As I was outlining this sermon I decided I should have an example of someone using their power for good in a small, day-to-day kind of way. At first I didn’t know what example to use. But as soon as I started looking, I started seeing examples of it all around me. There was the woman who emailed me, who stopped into our church to pray last week as she accompanied her friend to her asylum hearing nearby. There’s the guy I know who just wrote a book reflecting theologically on his own experience of mental illness, because he believes that this is a conversation that needs to be had, especially in churches. There was the person who came to me and wanted to talk about a prayer vigil for migrant families and other justice issues, because it seemed like there was nothing she could so but pray, but she believed in the power of prayer in community.
Of course you have power. So what are you going to do with it?
The New Testament has some thoughts for us on where our true power and strength come from. When Jesus’ disciples fight about who is the greatest and who will get to sit next to him in heaven, Jesus tells them that whoever wants to be first of all must be the servant of all.
Later, in 2 Corinthians, Paul writes that once when he prayed to God to take away a burden from him, God said, “My grace is sufficient for you, for my power is made perfect in weakness.” For Paul, it wasn’t about his own power at all, but the power of God to work through him.
There’s a reason Jesus was a different kind of a leader from Samson.
Samson got what he want, but Jesus washed his disciples’ feet. Samson sought revenge, Jesus said to turn the other cheek. Samson died a fallen man, bringing everyone else down with him. Jesus died for love of this world, and all of us, and rose again in victory.
Which one was ultimately more powerful? Hint: it wasn’t the one who looked the most imposing, or had the greatest feats of strength, or who struck fear into the hearts of the most people. It was the one whose power came from servanthood and vulnerability – and who always wielded it for the cause of love.

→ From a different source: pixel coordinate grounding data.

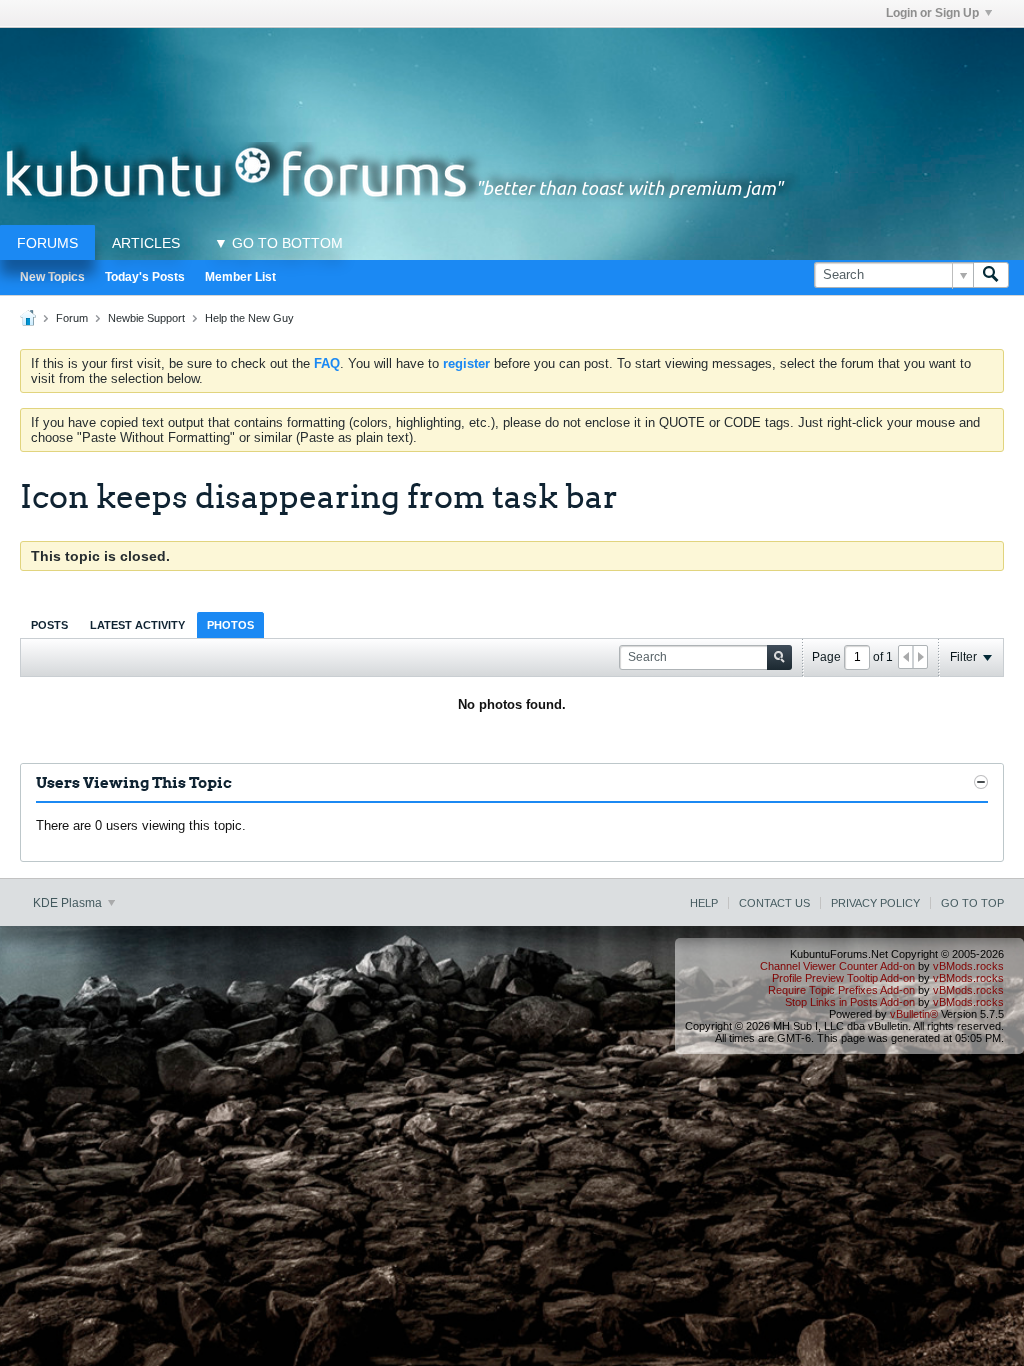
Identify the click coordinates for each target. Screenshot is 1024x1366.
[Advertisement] (512, 73)
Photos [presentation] (230, 625)
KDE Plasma (69, 903)
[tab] (49, 624)
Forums (47, 243)
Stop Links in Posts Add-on (850, 1002)
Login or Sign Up (932, 13)
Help (704, 903)
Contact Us (774, 903)
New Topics (52, 277)
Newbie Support (146, 318)
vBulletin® (914, 1014)
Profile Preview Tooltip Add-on (843, 978)
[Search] (991, 275)
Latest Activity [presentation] (137, 625)
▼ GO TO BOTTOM (278, 243)
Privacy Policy (875, 903)
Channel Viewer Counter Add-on (837, 966)
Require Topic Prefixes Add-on (841, 990)
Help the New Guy (249, 318)
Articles (146, 243)
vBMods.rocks (968, 966)
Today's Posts (145, 277)
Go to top (972, 903)
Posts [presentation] (49, 625)
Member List (240, 277)
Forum (72, 318)
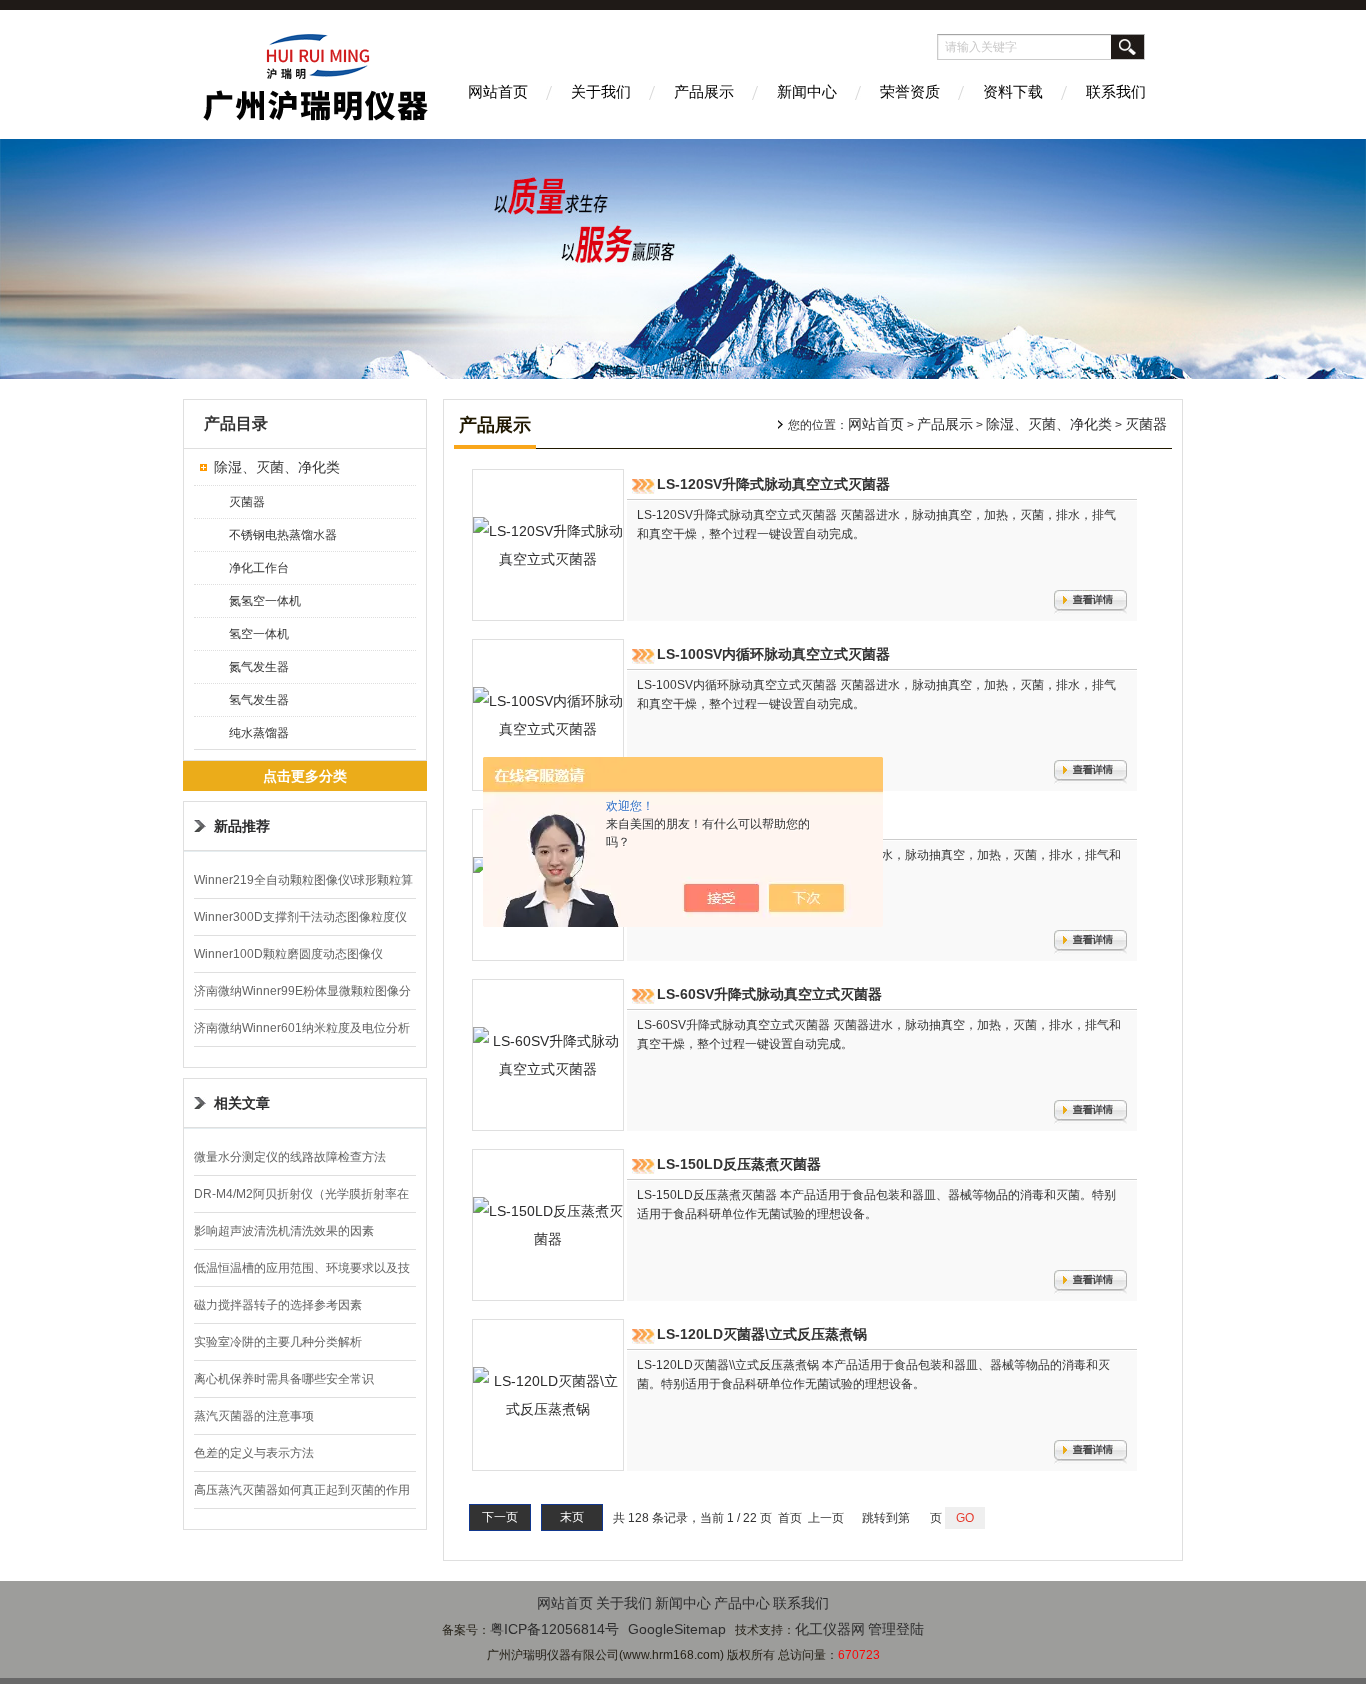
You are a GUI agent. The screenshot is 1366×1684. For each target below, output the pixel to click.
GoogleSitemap (677, 1629)
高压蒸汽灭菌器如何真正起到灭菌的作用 (302, 1490)
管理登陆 (896, 1629)
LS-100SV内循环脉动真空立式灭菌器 (773, 654)
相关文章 (242, 1103)
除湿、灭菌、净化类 (277, 467)
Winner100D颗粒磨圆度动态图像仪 (288, 954)
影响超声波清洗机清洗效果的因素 (284, 1231)
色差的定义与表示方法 (254, 1453)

And yet even Samson’s downfall isn’t the end of the story. God continues to work for the liberation of God’s people. The Philistines might still be around today, but Israel will come together under King Saul, and then King David, and eventually, God’s oppressed people will be free. And shalom will reign – at least for a time.
The question isn’t whether the Kingdom of God is on its way. The question is, will you use the strength and power you’ve been given to be part of it?